C’est l’une des disparitions les plus mystérieuses et les plus emblématiques que le Maroc ait jamais connues. Une affaire jamais élucidée et sur laquelle, même aujourd’hui, pèse une véritable chape de plomb.
Il s’agit de la ténébreuse disparition en 1976 de cinq jeunes Français et d’un Marocain dans le sud du Maroc. Deux des disparus étaient les enfants uniques de celui qu’on appelle le «père de la sociologie marocaine», Paul Pascon. Séquestrés puis exécutés par le Front Polisario ? Tués par mégarde lors d’une embuscade tendue par le Polisario à un convoi militaire marocain ? Assassinés par une bande criminelle armée, voire par un commando marocain ? Toutes ces questions restent posées, plus de 42 ans après les faits, les corps n’ayant jamais été retrouvés.
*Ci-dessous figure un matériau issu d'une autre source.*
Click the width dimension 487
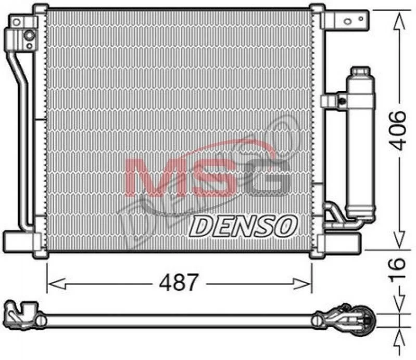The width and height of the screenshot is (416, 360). click(179, 282)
Si ce terrible épisode de l’histoire récente du Maroc est resté lié à Pascon, c’est grâce, pourrait-on dire, à la trajectoire personnelle et professionnelle de ce dernier. Pied-noir, Français né à Fès en 1932, fils d’un ingénieur des travaux publics dans un Maroc recréé et remodelé sous la baguette du protectorat français, le futur auteur de « La Maison d’Iligh, histoire sociale du Tazerwalt » aurait, selon la légende, acquis dès son plus jeune âge les rudiments de l’arabe dialectal, la darija, voire ceux de l’arabe littéral, la langue noble parlée à l’époque par une caste réduite, celle des oulémas, des fonctionnaires du Makhzen et d’une ultra minorité d’intellectuels. Un Paul Pascon darijophone, arabophone probablement, annonçait déjà un avenir marocain pour ce «Françaoui», ce «Nasrani» (chrétien), même s’il prenait un malin plaisir à se proclamer athée. Dans son livre «Rencontres avec le Maroc», Christine Daure-Serfaty le décrit d’ailleurs comme «le seul et unique Marocain qui, sur aucun document officiel, n’avait de religion».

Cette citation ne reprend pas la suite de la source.